-- Record list start --

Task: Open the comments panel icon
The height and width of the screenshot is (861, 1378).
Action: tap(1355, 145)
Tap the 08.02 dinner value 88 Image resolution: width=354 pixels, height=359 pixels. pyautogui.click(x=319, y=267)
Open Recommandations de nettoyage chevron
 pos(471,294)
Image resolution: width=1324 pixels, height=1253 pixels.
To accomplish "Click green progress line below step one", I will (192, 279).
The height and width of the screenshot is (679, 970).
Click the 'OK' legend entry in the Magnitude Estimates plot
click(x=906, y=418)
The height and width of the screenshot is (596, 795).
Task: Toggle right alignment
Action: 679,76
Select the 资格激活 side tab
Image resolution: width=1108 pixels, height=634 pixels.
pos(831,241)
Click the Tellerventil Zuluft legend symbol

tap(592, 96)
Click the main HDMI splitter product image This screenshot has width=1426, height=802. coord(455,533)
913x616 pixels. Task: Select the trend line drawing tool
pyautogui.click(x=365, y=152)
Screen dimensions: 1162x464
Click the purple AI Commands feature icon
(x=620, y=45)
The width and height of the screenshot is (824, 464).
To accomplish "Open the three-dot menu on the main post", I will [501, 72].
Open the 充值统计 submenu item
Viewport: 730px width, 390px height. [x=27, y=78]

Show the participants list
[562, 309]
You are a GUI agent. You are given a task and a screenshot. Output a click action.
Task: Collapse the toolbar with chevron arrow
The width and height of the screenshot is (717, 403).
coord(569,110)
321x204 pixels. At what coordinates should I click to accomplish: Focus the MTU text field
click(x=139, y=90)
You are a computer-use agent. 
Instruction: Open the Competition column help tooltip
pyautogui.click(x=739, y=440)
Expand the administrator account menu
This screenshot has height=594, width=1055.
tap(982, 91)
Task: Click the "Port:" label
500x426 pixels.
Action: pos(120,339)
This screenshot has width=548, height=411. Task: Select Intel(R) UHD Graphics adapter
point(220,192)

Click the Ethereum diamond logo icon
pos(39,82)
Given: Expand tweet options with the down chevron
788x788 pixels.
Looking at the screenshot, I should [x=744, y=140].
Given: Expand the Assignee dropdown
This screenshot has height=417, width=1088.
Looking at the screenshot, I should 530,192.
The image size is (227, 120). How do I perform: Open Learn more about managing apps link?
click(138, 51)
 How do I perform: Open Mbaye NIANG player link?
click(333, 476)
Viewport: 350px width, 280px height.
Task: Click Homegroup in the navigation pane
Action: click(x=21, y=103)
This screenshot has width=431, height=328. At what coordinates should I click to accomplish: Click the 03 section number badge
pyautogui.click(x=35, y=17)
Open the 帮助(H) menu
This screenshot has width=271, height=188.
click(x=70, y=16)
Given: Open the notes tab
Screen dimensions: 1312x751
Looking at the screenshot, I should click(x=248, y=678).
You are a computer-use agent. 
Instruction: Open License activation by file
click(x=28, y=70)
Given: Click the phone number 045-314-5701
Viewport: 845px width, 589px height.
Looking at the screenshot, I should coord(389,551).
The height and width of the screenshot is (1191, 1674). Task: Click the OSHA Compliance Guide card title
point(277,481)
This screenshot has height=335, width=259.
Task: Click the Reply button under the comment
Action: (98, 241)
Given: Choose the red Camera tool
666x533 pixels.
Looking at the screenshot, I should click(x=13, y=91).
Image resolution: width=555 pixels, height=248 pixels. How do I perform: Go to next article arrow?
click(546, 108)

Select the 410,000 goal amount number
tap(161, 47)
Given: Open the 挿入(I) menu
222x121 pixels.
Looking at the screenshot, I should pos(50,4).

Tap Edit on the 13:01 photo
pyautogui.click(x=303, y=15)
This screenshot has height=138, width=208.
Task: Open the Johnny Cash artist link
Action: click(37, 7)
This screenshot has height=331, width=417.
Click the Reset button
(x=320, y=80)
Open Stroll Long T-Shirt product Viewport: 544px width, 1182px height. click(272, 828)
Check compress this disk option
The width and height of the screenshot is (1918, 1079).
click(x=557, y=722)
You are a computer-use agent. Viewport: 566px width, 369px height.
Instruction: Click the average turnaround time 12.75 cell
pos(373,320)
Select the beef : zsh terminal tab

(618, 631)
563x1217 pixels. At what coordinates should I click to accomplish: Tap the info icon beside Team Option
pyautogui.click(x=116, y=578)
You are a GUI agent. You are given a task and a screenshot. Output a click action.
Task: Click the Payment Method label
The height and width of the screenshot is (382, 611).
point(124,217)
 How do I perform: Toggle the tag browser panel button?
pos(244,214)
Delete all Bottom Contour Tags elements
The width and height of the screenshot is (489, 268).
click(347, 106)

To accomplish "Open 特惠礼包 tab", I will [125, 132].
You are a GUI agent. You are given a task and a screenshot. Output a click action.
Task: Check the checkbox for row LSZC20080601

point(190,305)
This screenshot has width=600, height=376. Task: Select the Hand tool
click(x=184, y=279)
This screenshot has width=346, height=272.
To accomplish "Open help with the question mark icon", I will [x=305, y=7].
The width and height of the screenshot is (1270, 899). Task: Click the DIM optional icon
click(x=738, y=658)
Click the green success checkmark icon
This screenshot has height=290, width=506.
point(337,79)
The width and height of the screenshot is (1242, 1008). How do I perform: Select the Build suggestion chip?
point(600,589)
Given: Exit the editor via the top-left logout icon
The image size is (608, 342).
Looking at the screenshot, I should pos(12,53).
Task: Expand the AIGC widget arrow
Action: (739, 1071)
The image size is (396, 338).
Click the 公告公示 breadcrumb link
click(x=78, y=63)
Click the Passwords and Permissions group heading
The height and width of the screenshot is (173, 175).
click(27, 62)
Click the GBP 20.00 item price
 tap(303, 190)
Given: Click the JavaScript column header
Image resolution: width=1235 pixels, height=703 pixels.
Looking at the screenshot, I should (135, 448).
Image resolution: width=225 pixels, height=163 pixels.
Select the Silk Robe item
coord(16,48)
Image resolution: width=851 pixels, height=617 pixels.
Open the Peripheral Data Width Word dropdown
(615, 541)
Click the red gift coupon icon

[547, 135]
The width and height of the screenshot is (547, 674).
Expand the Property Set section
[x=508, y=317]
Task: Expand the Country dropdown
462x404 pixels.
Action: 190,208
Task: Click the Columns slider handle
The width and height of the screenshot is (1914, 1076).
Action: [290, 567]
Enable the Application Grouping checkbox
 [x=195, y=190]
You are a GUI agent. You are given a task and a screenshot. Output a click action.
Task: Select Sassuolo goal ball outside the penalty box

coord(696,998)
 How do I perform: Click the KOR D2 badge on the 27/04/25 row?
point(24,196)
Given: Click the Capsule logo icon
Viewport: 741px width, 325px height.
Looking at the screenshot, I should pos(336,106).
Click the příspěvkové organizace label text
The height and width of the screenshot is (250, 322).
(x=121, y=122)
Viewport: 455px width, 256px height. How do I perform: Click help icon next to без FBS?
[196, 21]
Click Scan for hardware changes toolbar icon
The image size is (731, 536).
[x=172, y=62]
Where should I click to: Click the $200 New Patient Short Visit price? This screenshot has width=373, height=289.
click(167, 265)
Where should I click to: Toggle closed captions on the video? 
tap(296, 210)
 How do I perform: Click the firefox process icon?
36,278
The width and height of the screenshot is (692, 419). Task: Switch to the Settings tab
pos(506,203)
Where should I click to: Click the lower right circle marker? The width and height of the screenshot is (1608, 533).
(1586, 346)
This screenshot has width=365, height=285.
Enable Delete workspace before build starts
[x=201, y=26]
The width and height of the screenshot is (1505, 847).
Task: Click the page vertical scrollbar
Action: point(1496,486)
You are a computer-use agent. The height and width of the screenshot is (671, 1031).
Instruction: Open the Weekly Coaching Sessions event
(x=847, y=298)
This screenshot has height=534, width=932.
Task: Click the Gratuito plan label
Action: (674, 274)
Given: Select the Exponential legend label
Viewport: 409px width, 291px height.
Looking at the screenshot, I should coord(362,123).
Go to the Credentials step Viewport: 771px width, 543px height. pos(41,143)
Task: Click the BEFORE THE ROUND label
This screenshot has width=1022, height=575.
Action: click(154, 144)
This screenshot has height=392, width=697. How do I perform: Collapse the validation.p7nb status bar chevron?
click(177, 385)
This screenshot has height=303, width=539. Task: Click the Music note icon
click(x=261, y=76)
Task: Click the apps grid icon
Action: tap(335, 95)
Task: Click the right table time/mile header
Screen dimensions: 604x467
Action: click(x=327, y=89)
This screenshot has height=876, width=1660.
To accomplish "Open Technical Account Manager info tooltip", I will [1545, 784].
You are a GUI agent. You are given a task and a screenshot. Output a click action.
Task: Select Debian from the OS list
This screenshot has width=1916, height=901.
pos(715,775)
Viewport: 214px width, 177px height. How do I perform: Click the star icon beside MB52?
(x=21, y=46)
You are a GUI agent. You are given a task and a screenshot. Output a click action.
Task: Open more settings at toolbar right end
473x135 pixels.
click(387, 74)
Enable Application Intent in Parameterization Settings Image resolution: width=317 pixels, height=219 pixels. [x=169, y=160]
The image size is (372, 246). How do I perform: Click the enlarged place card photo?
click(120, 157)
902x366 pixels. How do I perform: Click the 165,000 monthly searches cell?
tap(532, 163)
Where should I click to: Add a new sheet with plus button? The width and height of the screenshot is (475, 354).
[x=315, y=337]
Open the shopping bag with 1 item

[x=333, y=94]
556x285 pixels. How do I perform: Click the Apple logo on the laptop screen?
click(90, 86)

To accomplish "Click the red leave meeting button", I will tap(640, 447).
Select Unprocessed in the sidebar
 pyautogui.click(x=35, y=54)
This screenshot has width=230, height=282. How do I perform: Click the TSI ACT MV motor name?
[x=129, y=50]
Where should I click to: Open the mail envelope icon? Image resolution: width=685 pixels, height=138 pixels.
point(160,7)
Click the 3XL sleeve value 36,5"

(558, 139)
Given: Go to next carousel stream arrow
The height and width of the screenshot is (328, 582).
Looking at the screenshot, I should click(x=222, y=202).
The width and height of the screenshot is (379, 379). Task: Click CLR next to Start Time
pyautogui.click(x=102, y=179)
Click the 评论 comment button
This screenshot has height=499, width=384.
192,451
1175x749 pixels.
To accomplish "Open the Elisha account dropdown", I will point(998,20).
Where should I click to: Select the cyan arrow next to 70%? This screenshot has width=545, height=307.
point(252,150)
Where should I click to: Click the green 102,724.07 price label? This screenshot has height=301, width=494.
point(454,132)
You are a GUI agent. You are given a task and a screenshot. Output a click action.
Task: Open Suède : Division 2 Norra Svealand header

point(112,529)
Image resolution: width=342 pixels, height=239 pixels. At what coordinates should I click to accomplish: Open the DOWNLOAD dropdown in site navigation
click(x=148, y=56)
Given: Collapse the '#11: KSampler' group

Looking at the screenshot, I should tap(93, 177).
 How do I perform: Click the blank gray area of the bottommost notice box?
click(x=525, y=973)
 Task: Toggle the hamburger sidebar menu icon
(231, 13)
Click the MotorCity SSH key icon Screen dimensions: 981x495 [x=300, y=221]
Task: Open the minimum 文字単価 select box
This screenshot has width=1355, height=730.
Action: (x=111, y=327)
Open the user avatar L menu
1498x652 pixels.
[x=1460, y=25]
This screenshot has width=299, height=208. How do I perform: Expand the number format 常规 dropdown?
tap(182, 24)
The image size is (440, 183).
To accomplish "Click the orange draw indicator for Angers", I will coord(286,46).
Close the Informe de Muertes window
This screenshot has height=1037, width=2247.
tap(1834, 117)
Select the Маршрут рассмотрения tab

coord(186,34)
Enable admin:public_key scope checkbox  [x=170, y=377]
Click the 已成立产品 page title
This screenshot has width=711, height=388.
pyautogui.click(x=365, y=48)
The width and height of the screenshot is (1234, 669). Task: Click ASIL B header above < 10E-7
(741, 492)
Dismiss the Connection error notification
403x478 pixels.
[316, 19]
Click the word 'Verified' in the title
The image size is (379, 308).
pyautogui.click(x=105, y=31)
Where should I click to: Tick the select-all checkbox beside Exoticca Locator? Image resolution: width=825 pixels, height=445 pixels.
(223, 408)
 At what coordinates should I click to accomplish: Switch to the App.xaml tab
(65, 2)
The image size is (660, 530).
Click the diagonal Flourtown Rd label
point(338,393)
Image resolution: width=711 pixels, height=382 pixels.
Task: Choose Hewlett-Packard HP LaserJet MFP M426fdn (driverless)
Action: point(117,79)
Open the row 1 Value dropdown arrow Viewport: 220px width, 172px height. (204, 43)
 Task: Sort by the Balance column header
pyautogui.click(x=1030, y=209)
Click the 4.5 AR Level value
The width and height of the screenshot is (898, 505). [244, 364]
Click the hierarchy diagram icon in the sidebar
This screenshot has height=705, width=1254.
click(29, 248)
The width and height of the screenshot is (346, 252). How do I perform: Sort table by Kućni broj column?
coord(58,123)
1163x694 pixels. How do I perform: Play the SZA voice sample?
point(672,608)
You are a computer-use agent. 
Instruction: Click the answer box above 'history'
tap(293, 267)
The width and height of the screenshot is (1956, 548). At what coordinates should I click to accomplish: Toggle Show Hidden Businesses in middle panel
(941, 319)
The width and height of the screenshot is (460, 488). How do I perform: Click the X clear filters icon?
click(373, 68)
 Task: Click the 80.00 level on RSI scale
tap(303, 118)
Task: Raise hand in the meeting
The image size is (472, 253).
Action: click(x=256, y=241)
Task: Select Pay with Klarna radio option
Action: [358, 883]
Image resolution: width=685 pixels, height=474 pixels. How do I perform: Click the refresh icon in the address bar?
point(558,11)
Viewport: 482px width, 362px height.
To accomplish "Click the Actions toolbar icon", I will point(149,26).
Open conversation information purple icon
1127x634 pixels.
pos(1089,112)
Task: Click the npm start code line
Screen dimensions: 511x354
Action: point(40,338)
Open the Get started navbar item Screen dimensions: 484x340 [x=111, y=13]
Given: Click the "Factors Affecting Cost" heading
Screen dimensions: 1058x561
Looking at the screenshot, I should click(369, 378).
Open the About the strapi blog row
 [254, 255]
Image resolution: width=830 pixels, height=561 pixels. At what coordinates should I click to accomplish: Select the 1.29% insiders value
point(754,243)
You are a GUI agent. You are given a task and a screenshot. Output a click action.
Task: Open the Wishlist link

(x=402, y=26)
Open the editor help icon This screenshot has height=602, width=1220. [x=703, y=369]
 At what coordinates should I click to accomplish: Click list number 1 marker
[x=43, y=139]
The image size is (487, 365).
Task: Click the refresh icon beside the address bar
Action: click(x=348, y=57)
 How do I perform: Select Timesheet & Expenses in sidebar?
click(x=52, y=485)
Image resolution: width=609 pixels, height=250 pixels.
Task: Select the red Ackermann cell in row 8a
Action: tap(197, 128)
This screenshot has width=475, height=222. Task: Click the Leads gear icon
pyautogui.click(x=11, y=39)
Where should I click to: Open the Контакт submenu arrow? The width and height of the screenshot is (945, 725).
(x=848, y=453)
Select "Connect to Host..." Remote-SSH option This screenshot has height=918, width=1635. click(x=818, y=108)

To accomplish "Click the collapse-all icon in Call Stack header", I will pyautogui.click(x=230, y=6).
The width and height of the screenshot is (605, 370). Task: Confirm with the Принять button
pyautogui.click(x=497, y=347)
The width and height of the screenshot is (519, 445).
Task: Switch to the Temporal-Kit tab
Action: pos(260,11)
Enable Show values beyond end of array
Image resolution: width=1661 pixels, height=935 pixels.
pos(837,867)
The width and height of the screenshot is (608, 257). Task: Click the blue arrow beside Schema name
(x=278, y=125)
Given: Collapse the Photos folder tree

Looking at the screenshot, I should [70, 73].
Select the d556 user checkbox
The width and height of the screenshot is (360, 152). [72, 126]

-- Record list end --

[Challenge] Put the part of the listing that opens with the line containing "Viewport: 214px width, 177px" and closes with the line containing "click(387, 74)" into a numbered list, one line per item, leaving out blank lines.

[Task solution]
1. Viewport: 214px width, 177px height. How do I perform: Click the star icon beside MB52?
2. (x=21, y=46)
3. You are a GUI agent. You are given a task and a screenshot. Output a click action.
4. Task: Open more settings at toolbar right end
5. 473x135 pixels.
6. click(387, 74)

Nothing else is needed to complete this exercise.